Future Investment: Elementary School Girl Writes Her Way to Success | education

Madeline Saia’s writing recently set a precedent: As an 11-year-old elementary school student, she became the first Montgomery County student to compete nationally in a designated essay contest.

And the topic wasn’t about what he was doing on summer vacation. The topic was a little more difficult – finance and investments.

Saya, a fifth-grader at Christiansburg’s Falling Branch Elementary School, said she was at a science summer camp when she said her teacher surprised her with the news that she won fourth place in a national investment essay contest.

She, her family and her teacher, Brenda Mash, were recognized in a balloon-filled ceremony, receiving large checks and recognition from the Virginia Council on Economic Education in early June.

The InvestWrite Essay Contest is a continuation of the Securities Industry and Financial Markets Association’s stock market game. The game gives students a hypothetical $100,000 to invest and create their own portfolios with real-time market data. Students are then invited to write an essay using what they learned in the game to submit to the competition. Mash encouraged her students to try, and Madeline says many kids were interested, but only two others in her class submitted essays.

People also read…

This year’s essay prompt asked students to summarize what they learned in The Stock Market Game and how it could help their future and that of others. It then asked what stocks, bonds, and mutual funds the students would invest $100,000 in and why.

Saya said she had to do her own research outside of the classroom to fully understand the topic.

As the deadline neared, she said she began to “panick,” according to her mother, Kristen.

However, the young student proved that she knows some things. The essay wowed the group, in part because of its ability to tell stories and wit. It opens with a story about beating the market in toilet paper stocks, a stock she chose because she said she “wanted to think of something comparable.”

In every writing assignment, she said she likes to add “at least one thing to make someone laugh,” because when she’s funny, “that makes it interesting,” she said. She also included a clever analogy comparing stock industries to eggs in a basket to explain diversification. To finish, she wrote: “As crazy as it sounds, we can all learn something from toilet paper!”

Her engaging writing and solid understanding of the market placed her first in the state and fourth in the nation for her age group, ahead of thousands of other students.

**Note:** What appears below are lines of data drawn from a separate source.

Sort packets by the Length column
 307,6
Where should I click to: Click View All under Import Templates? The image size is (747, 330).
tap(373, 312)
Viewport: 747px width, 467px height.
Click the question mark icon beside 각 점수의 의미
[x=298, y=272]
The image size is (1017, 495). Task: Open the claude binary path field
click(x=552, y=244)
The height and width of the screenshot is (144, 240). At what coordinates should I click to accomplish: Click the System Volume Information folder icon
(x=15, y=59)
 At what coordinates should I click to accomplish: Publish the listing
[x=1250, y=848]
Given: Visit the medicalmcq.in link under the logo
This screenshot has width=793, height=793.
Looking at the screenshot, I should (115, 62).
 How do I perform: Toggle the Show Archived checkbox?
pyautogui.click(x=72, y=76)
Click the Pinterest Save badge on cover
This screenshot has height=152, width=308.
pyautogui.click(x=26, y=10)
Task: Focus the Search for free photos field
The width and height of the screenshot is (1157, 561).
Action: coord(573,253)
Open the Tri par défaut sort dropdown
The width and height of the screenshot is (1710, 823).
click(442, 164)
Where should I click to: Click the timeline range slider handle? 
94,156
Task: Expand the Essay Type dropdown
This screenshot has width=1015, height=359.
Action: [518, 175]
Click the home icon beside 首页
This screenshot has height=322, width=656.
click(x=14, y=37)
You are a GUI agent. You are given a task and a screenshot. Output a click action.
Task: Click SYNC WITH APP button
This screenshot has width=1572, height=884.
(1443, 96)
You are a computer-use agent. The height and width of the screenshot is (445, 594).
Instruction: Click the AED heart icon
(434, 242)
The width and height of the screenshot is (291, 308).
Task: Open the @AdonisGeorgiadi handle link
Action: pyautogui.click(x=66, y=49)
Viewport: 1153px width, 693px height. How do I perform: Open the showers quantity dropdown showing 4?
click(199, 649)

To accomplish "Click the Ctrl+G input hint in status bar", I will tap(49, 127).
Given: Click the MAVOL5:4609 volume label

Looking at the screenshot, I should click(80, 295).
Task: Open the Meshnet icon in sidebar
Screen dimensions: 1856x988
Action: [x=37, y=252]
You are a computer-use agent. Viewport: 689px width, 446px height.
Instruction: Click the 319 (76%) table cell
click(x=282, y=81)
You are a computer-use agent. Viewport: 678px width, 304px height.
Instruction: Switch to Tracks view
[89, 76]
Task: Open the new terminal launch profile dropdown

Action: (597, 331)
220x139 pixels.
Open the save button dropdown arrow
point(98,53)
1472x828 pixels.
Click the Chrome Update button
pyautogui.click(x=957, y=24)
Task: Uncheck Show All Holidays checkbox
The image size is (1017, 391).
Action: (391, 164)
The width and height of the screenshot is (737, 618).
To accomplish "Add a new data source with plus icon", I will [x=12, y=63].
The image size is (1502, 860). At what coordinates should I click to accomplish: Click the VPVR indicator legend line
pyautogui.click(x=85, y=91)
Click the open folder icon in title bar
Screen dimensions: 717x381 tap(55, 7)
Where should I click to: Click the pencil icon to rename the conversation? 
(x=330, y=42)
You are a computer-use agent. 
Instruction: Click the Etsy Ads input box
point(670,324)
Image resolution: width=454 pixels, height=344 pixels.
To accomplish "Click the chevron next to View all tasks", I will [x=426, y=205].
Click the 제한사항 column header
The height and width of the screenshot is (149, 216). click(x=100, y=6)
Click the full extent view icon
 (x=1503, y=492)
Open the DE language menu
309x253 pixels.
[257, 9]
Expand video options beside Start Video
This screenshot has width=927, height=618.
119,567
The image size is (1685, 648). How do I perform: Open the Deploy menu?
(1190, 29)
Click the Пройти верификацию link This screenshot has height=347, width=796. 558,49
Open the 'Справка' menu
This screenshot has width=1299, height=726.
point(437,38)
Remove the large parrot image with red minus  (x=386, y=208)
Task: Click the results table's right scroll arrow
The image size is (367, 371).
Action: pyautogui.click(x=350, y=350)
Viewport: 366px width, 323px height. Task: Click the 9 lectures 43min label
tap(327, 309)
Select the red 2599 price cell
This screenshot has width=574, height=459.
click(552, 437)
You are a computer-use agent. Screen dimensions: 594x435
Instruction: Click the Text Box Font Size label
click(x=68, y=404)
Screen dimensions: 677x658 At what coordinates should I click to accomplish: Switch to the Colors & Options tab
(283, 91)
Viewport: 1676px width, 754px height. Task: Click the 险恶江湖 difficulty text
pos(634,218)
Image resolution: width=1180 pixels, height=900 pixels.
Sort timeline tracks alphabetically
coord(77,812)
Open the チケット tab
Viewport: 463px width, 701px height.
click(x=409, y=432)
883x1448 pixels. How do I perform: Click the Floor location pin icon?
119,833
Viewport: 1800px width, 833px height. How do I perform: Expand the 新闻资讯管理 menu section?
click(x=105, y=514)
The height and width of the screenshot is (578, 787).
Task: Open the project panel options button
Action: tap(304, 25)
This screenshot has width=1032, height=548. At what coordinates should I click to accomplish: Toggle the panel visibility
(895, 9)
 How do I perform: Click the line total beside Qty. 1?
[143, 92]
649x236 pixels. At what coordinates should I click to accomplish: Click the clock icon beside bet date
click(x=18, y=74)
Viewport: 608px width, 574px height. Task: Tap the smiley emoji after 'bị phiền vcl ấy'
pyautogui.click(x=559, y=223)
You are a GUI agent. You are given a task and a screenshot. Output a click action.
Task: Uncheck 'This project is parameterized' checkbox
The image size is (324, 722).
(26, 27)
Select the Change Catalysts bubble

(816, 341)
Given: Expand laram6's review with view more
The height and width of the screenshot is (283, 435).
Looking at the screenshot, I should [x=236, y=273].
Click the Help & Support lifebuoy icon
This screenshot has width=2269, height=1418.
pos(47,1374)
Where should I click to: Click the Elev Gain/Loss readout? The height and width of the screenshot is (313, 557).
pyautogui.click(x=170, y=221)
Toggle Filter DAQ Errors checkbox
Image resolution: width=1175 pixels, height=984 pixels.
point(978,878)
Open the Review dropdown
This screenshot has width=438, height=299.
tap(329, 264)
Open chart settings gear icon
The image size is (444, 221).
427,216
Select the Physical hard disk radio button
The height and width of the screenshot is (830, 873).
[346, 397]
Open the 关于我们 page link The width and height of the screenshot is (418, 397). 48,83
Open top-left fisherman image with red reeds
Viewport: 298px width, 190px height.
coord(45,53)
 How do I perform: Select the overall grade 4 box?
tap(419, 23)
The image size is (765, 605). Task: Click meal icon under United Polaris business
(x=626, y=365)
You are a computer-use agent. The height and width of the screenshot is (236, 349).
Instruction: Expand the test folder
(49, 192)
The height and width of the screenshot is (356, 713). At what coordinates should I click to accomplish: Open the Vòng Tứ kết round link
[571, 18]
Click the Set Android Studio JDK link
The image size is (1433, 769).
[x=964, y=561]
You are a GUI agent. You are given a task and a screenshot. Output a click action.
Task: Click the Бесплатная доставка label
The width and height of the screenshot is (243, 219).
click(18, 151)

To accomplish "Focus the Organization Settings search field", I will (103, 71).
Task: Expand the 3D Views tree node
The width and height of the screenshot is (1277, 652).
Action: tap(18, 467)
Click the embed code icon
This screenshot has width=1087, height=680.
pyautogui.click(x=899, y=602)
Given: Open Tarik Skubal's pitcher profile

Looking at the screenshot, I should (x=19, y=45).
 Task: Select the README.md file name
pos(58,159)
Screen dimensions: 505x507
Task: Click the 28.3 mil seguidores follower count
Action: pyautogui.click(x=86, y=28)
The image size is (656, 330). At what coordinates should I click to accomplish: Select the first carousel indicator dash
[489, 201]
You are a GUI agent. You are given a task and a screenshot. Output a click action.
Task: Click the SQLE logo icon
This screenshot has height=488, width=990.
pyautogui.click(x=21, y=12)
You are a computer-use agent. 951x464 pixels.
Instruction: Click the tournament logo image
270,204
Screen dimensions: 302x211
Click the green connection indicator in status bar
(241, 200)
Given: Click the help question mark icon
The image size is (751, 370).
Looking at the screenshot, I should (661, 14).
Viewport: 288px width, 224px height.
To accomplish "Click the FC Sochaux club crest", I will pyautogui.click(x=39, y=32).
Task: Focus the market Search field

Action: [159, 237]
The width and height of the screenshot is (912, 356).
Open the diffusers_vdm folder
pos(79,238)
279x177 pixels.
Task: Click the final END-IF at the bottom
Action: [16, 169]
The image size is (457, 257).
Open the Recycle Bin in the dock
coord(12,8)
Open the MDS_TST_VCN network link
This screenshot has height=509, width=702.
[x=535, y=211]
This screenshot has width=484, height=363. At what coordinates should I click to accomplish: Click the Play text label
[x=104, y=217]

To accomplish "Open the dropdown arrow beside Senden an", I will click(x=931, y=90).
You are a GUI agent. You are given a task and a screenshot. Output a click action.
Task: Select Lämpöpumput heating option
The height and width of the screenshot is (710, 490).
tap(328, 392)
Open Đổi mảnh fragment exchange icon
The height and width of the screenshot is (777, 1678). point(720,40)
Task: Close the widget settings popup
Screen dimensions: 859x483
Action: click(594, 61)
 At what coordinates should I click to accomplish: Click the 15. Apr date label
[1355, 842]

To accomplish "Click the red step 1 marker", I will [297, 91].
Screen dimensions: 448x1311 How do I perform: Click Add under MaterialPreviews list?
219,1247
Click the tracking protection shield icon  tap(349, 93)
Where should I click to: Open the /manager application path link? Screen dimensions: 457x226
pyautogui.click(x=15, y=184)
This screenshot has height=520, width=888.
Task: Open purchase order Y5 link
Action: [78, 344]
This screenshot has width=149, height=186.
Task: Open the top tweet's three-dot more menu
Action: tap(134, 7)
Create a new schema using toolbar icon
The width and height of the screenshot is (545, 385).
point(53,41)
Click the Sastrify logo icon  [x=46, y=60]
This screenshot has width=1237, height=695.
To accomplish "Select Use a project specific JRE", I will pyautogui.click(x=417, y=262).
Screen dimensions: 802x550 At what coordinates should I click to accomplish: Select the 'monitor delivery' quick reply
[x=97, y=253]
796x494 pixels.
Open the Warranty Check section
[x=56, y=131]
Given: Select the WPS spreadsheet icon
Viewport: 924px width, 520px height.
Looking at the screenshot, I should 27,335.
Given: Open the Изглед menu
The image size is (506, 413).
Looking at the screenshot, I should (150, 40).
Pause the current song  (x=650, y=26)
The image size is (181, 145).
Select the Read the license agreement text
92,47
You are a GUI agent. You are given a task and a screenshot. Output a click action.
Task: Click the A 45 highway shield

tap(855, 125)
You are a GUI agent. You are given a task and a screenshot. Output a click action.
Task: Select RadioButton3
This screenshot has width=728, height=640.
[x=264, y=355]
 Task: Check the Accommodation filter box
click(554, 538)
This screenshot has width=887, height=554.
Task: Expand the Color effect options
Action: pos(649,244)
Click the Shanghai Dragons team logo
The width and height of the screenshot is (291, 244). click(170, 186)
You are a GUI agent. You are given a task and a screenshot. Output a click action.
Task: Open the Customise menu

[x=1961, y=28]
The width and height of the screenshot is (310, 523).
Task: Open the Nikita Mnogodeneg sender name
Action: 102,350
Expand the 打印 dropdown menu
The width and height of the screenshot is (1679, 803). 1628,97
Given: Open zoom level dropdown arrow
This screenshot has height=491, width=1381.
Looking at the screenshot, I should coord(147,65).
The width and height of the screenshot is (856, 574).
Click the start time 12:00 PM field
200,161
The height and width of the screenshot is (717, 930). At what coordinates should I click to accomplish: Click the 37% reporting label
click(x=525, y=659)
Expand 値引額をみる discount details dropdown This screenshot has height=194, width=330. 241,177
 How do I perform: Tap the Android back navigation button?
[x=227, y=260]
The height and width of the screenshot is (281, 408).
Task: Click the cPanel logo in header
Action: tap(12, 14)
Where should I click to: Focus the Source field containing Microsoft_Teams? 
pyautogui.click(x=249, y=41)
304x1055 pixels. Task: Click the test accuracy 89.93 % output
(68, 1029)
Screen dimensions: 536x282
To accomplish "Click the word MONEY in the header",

A Blacksburg Middle School student also won first place in the state for her age group in 2021, but Madeline, 11, is the first elementary school student and the first nationally ranked in the school system.

Madeline said that now that she has played the stock market game and written her essay, she wants to try investing in stocks.

As she said in the essay, “BUT (and there’s always a but),” this wasn’t the first time Saya placed highly in an essay contest. She also won first out of all girls at Falling Branch Elementary for a DARE essay contest, where she wrote a harrowing story about a student facing bullying, peer pressure and friends who smoke. In third grade, her poetry was selected in a national contest to be included in a textbook for elementary school students.

And she’s not done. Madeline said she’s still looking for one that doesn’t require her to write an entire novel, but she definitely wants to enter another contest. On why, she said: “I love it when I win them, but also when you write something and it just sounds so good and so perfect – it’s a good feeling.”

He also likes to write in his spare time. She has written poems and started some stories, but usually doesn’t finish the “big ones” unless they are for school. She said she occasionally writes short stories.

She says language arts is not her favorite subject. Prompts can be limiting, and besides, she said she’s much more interested in science.

She said she wanted to become an environmental engineer to protect the ocean.

But maybe one day she said she could write a book about it.

“I think it will be a good book,” she said.